--- start Excerpted data ---

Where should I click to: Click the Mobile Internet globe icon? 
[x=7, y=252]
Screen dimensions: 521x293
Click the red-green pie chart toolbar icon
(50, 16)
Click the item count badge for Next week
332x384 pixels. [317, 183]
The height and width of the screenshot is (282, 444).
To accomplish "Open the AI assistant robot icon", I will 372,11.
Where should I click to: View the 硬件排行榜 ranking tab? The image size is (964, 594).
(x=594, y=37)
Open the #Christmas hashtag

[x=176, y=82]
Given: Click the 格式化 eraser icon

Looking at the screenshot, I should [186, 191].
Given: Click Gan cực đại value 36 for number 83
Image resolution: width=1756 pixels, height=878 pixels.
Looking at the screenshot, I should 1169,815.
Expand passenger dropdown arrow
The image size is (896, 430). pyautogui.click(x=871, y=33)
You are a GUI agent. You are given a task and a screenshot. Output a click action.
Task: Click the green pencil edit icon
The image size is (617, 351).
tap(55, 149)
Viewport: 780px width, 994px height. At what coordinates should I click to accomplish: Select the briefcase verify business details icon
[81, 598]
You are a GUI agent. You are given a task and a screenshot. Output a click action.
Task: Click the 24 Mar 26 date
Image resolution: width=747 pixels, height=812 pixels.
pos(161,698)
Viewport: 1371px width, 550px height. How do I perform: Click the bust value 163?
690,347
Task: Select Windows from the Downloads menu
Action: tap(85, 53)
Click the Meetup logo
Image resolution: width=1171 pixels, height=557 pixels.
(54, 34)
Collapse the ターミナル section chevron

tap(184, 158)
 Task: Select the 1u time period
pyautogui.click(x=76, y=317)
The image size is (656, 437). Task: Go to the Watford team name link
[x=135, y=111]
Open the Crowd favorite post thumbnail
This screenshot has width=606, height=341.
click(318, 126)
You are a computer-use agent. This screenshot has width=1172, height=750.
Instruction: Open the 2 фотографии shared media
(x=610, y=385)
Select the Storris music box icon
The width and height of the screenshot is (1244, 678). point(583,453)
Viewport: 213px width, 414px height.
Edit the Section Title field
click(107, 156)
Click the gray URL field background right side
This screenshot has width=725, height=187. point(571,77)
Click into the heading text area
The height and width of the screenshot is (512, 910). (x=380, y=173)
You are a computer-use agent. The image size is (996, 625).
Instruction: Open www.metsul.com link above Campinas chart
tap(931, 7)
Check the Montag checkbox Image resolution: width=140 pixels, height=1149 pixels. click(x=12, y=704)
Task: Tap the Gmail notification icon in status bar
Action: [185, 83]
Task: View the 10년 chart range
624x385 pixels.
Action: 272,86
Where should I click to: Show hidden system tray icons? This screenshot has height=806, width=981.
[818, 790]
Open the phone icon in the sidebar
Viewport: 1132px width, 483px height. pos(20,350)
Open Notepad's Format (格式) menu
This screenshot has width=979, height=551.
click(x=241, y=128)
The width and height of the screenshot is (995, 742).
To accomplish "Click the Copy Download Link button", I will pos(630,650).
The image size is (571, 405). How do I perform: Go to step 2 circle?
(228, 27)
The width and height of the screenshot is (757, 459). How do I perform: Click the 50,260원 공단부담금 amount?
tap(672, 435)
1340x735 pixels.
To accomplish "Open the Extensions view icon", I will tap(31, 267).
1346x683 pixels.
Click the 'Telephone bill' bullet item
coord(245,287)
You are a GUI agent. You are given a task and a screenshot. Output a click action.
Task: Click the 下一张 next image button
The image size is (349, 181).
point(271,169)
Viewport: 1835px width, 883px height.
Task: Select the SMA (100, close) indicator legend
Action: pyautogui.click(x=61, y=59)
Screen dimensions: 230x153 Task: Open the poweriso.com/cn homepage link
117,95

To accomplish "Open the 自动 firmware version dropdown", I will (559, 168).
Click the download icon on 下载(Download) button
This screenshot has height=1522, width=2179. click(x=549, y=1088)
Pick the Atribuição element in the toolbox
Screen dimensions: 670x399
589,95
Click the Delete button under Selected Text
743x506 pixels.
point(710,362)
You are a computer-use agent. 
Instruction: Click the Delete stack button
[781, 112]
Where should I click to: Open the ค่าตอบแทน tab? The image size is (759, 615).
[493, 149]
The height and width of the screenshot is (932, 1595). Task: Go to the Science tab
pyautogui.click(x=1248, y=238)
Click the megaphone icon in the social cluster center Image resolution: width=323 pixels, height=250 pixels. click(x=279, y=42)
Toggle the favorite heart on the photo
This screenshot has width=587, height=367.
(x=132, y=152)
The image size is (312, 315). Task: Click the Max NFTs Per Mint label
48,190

--- end Excerpted data ---

Work to complete
Count the lines in the data above that contain the string "dimensions". Case counts. Reply with the number alone.

In response
3